Journal: Nature reviews. Clinical oncology
This review article addresses why lung cancer remains the leading cause of cancer death and focuses on improving early detection and interception of disease.
Key points:
- Current state of screening
- Low-dose CT (LDCT) screening lowers lung cancer mortality in high‑risk populations defined by age and smoking history.
- Despite proven benefit, real‑world uptake of LDCT among eligible people is low.
- Modeling suggests that about half of lung cancers arise in individuals who do not meet existing LDCT eligibility criteria, leaving a large gap in early detection.
- Limitations of LDCT
- High false‑positive rates lead to additional imaging, invasive procedures, anxiety, and potential harm.
- Cost and infrastructure demands limit wide‑scale adoption and sustainability.
- These issues underscore the need for more precise risk stratification and more efficient screening pathways.
- Emerging biomarkers and risk prediction
- Research is focused on:
- Radiomic features from imaging to better characterize nodules and individual risk.
- Liquid biopsy approaches (e.g., blood-based assays) to detect molecular signatures associated with lung cancer or high‑risk states.

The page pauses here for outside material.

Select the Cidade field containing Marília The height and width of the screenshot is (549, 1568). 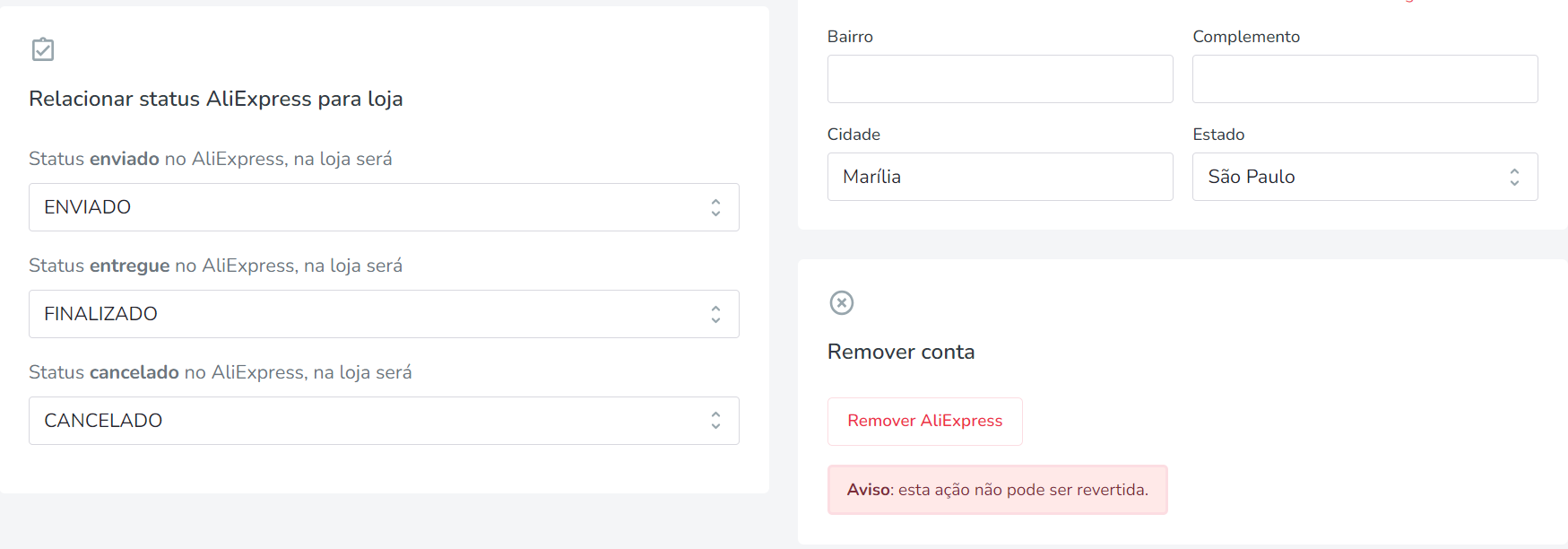1000,177
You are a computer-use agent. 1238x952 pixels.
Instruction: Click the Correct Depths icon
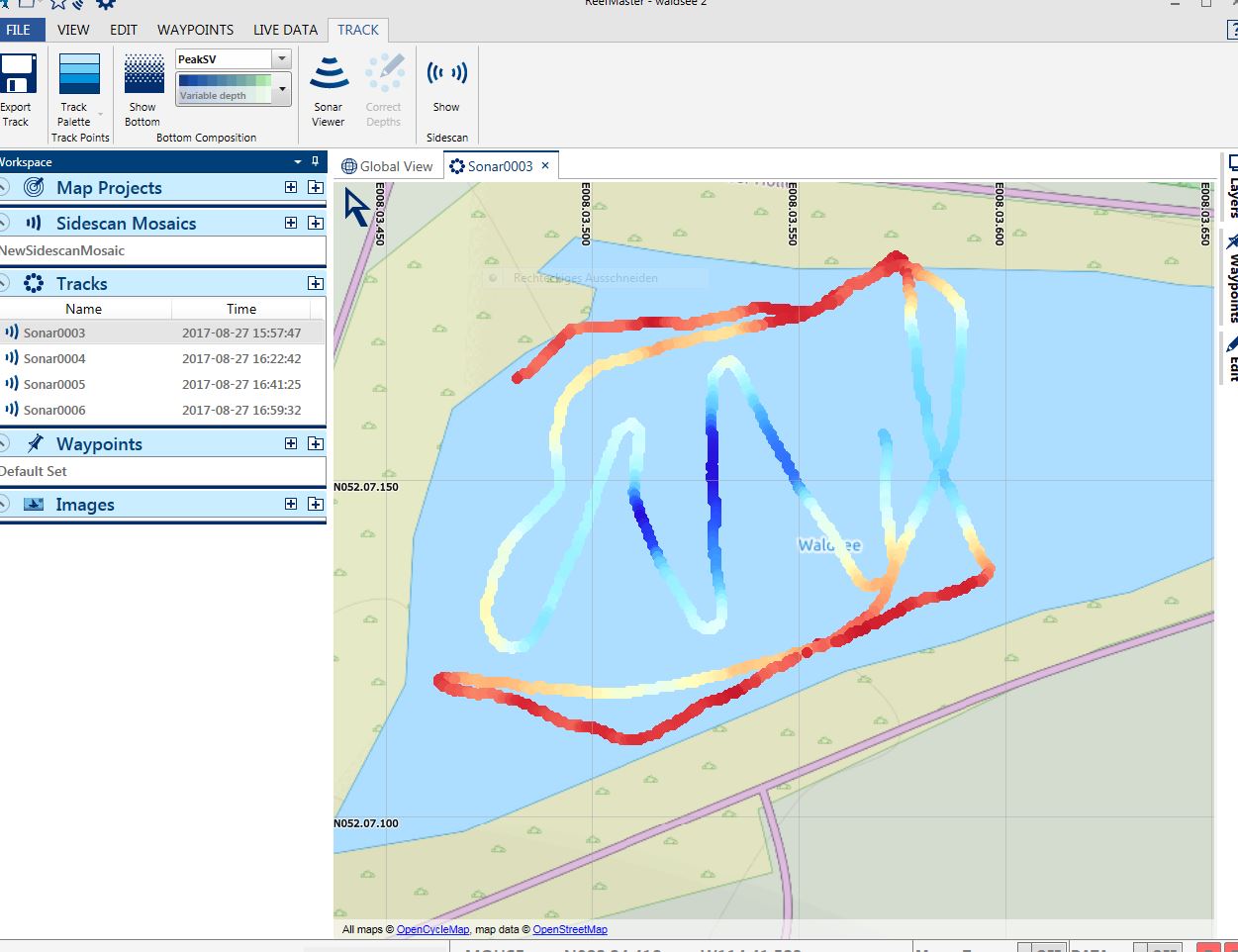[x=384, y=74]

- The goal is to refine who should be screened, reduce unnecessary follow‑up, and improve early detection beyond current age/smoking‑based criteria.
- Research is focused on:
- Nodule management and precancer interception
- Increasing use of LDCT and diagnostic CT has led to more incidental pulmonary nodule detection.
- The review emphasizes strategies to:
- Distinguish indolent from high‑risk precancerous or early lesions.
- Develop therapeutic interventions that “intercept” high‑risk nodules before they progress to invasive cancer.
- Disparities and implementation
- The article highlights disparities in access, uptake, and outcomes in lung cancer screening.
- It discusses infrastructural and system-level requirements for optimal implementation, including workforce, access to imaging, and integration into health systems.
- Future directions
- Integration of clinical factors, imaging, and molecular biomarkers into more accurate risk models.
- Designing and testing interception strategies for premalignant and very early lesions.
- Policy and implementation efforts to broaden appropriate access to screening while minimizing harm and cost.
Overall, the review synthesizes current evidence on lung cancer screening, outlines where existing strategies fall short, and describes biomarker-driven and interception-based approaches that could shift lung cancer control toward more effective prevention and earlier, less morbid intervention.